Lots of other stuff like basic itemization, travel, technical stuff, basic guild system, etc., were mentioned. Most everything was stated as “basic but will be built upon.”

We’ve all been here before. The realistic picture being painted is that this is likely a fall 2017 launch at the earliest. Just like Mark said for beta’s launch date, “Expect the worst,” I’m expecting the worst for release.

Overall, I’m getting excited. I’ll allow myself that much. The classes revealed were the ones I voted for (which is exciting) and I like how I can already feel the class diversity starting to roll in. Hopefully it’s true diversity and not just the same spells reskinned for 3 classes. I want to see a class coming and think, “Incoming Abbot!” rather than, “Incoming melee/healer hybrid!” The class identify needs to be strong. My hopes are realistically high.

Like Lots of Classes in Your MMO? I Do.

Camelot Unchained Class Reveals

Camelot Unchained offered up one of their more interesting reveals last week: There will be “a wee bit” (read: a lot) more classes than originally planned. The reasons cited ranged from symmetrical class design being too restrictive all the way to being easier to balance asymmetrical classes.

Classes in CU won’t all have the same number of skill trees, and if I’m reading this all correctly it sounds like we won’t necessarily see mirrors across the realms. Lots of classes that aren’t the same? Less homogenization? Those are all the things I like to hear.

Dark Age of Camelot took a very similar approach. All realms had archers, speed classes, tanks, etc., but they weren’t all identical. Granted, they did all have (if I remember correctly) the same number of paths. However, they all played entirely unique.

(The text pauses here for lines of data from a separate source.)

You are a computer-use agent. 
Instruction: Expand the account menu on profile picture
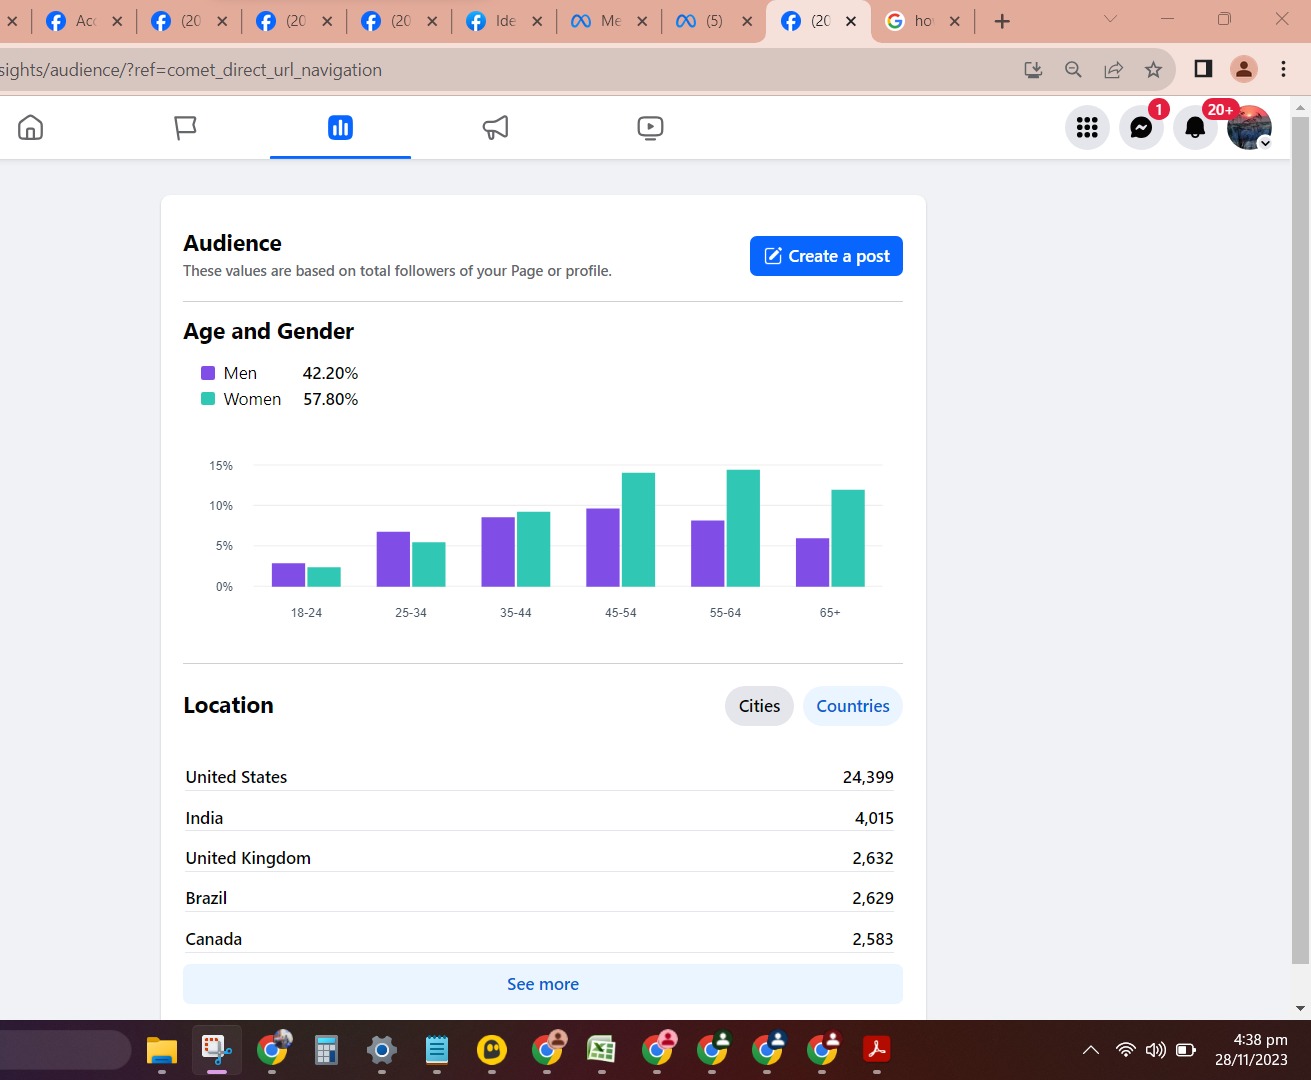coord(1249,127)
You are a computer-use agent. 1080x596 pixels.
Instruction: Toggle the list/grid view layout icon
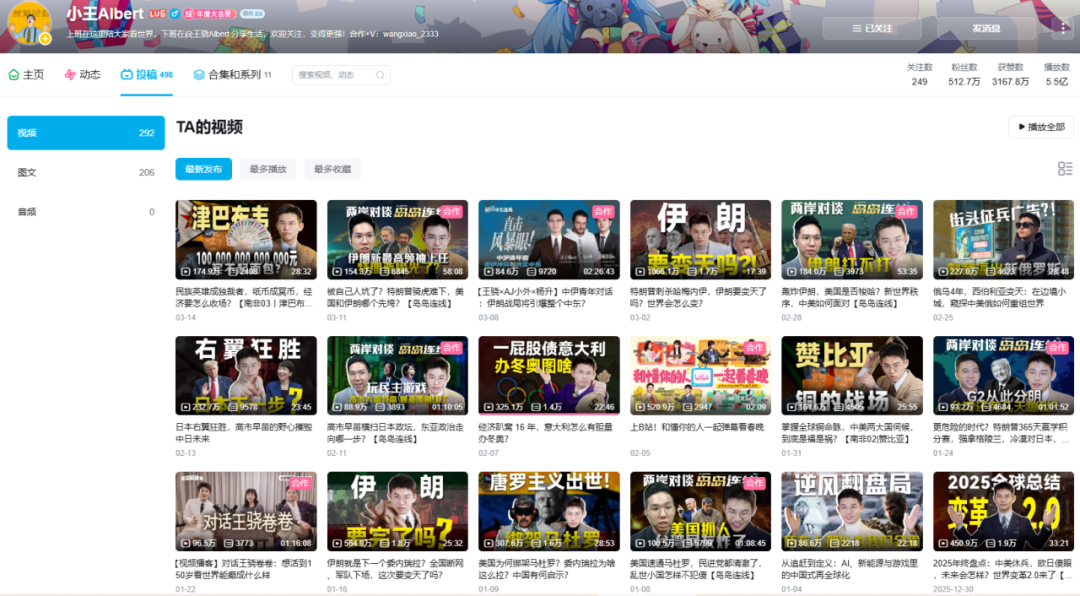click(x=1064, y=169)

The Hunter was very different from the Scout.

Being able to say that essentially make any changes to any classes does make balancing easier on a per-class basis, but introducing more classes can quickly become difficult to balance if all of the classes are given enough diversity. Having 3 realms and maybe 10 classes per realm could mean having almost 30 different classes with the ability to all be very different. This is a breeding ground for flavors of the month.

The risk is worth the reward here, though, and I look forward to a return of more classes in a MMO with differing playstyles and themes. I credit the number of classes and replayability as the biggest reason I stuck with DAoC for as long as I did. Lots of classes and lots of diversity are now a requirement for me to play an MMO, and I’m glad to see CSE stepping it up in CU.

Heads up, backers like myself can vote for which class reveals we want to see.

Camelot Unchained Alpha Footage & MMO Marketing Tips from Keen


I’m still catching up on some news as I get settled back into the captain’s chair (that’s what I call my desk chair).  Just a few days ago, some of the first [public] footage of Camelot Unchained’s alpha made its way to the eyes of the masses, and there’s a few things I want to say regarding both the footage and how it was delivered.

First, the footage. Any DAoC vet will agree that it looks like… DAoC. Zergs? Check. Bolt spells with ridiculous distance? Check. Milegates? Looks like a check. No complaints there (except for zergs but that’ll never stop). Some of the things I liked or at least felt intrigued by were the summoning of blockades, destruction, and of course the ability builder (all of which we knew about already but it’s nice to see publicly). Overall, I love what I’m seeing and the game is still so far away. MJ and his team are on track to make a great game. I can’t wait to share my thoughts from having been in the testing so far!

Okay, now on to a very serious topic: Marketing your MMORPG in 2015.

Utilizing ‘Streamers’ is one of the biggest mistakes you will ever make in marketing a MMORPG. At first glance it may appear like a very basic marketing tactic where companies use influencers to gain exposure for their brand. However, MMORPGs are not like Crest toothpaste. You can give a famous mommy blogger some free toothpaste, pay her $250, and have her write about why her kids love your toothpaste. Try that with an MMO and you’re in for a world of hurt.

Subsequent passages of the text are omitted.